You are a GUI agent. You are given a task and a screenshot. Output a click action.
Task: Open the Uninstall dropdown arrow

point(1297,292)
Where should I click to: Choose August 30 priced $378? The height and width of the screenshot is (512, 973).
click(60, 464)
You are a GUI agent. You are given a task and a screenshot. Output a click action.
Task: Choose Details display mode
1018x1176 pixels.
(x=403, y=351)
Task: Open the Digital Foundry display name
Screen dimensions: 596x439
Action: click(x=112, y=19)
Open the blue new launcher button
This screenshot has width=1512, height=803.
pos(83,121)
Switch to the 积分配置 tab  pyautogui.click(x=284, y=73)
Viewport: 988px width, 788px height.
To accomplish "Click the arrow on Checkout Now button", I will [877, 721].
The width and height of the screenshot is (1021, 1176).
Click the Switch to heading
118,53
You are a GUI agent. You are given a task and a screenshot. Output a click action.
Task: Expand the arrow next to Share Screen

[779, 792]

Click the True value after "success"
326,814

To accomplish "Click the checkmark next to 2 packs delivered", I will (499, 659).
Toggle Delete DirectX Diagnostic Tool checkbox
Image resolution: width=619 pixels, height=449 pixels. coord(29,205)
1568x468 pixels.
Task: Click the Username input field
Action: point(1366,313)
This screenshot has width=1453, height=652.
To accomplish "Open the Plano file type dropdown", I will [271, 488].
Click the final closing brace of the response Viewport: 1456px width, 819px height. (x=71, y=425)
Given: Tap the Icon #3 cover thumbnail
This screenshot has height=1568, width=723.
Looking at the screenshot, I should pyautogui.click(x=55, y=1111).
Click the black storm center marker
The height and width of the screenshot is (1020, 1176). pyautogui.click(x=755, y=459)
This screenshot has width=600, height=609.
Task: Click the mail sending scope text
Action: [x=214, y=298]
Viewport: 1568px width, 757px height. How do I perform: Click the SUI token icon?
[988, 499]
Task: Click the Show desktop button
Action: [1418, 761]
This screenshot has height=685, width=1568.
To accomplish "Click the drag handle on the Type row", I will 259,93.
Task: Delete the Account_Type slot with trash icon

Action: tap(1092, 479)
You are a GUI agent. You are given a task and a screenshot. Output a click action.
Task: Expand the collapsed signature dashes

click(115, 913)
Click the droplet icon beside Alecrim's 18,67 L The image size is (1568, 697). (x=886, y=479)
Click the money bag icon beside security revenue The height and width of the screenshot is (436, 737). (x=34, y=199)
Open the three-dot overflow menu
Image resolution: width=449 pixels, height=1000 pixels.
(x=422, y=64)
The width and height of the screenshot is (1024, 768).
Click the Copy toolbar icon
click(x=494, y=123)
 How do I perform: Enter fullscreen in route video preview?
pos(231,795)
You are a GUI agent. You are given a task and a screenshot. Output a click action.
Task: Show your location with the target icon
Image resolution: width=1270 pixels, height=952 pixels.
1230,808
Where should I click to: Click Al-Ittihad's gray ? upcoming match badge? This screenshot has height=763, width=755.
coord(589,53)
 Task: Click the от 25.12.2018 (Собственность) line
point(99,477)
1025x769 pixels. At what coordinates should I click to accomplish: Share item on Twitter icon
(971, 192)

AIM OF THE EXERCISE
Please copy all of the records above, swapping "GUI agent" for "screen assistant" wherever it occurs and changing nothing else.

WRITTEN RESPONSE
You are a screen assistant. You are given a task and a screenshot. Output a click action.
Task: Open the Uninstall dropdown arrow

point(1297,292)
Where should I click to: Choose August 30 priced $378? The height and width of the screenshot is (512, 973).
click(60, 464)
You are a screen assistant. You are given a task and a screenshot. Output a click action.
Task: Choose Details display mode
1018x1176 pixels.
(x=403, y=351)
Task: Open the Digital Foundry display name
Screen dimensions: 596x439
Action: click(x=112, y=19)
Open the blue new launcher button
This screenshot has width=1512, height=803.
pos(83,121)
Switch to the 积分配置 tab  pyautogui.click(x=284, y=73)
Viewport: 988px width, 788px height.
To accomplish "Click the arrow on Checkout Now button", I will [877, 721].
The width and height of the screenshot is (1021, 1176).
Click the Switch to heading
118,53
You are a screen assistant. You are given a task and a screenshot. Output a click action.
Task: Expand the arrow next to Share Screen

[779, 792]

Click the True value after "success"
326,814

To accomplish "Click the checkmark next to 2 packs delivered", I will (499, 659).
Toggle Delete DirectX Diagnostic Tool checkbox
Image resolution: width=619 pixels, height=449 pixels. coord(29,205)
1568x468 pixels.
Task: Click the Username input field
Action: point(1366,313)
This screenshot has width=1453, height=652.
To accomplish "Open the Plano file type dropdown", I will [271, 488].
Click the final closing brace of the response Viewport: 1456px width, 819px height. (x=71, y=425)
Given: Tap the Icon #3 cover thumbnail
This screenshot has height=1568, width=723.
Looking at the screenshot, I should pyautogui.click(x=55, y=1111).
Click the black storm center marker
The height and width of the screenshot is (1020, 1176). pyautogui.click(x=755, y=459)
This screenshot has width=600, height=609.
Task: Click the mail sending scope text
Action: [x=214, y=298]
Viewport: 1568px width, 757px height. How do I perform: Click the SUI token icon?
[988, 499]
Task: Click the Show desktop button
Action: [1418, 761]
This screenshot has height=685, width=1568.
To accomplish "Click the drag handle on the Type row", I will 259,93.
Task: Delete the Account_Type slot with trash icon

Action: tap(1092, 479)
You are a screen assistant. You are given a task and a screenshot. Output a click action.
Task: Expand the collapsed signature dashes

click(115, 913)
Click the droplet icon beside Alecrim's 18,67 L The image size is (1568, 697). (x=886, y=479)
Click the money bag icon beside security revenue The height and width of the screenshot is (436, 737). (x=34, y=199)
Open the three-dot overflow menu
Image resolution: width=449 pixels, height=1000 pixels.
(x=422, y=64)
The width and height of the screenshot is (1024, 768).
Click the Copy toolbar icon
click(x=494, y=123)
 How do I perform: Enter fullscreen in route video preview?
pos(231,795)
You are a screen assistant. You are given a task and a screenshot. Output a click action.
Task: Show your location with the target icon
Image resolution: width=1270 pixels, height=952 pixels.
1230,808
Where should I click to: Click Al-Ittihad's gray ? upcoming match badge? This screenshot has height=763, width=755.
coord(589,53)
 Task: Click the от 25.12.2018 (Собственность) line
point(99,477)
1025x769 pixels. At what coordinates should I click to accomplish: Share item on Twitter icon
(971, 192)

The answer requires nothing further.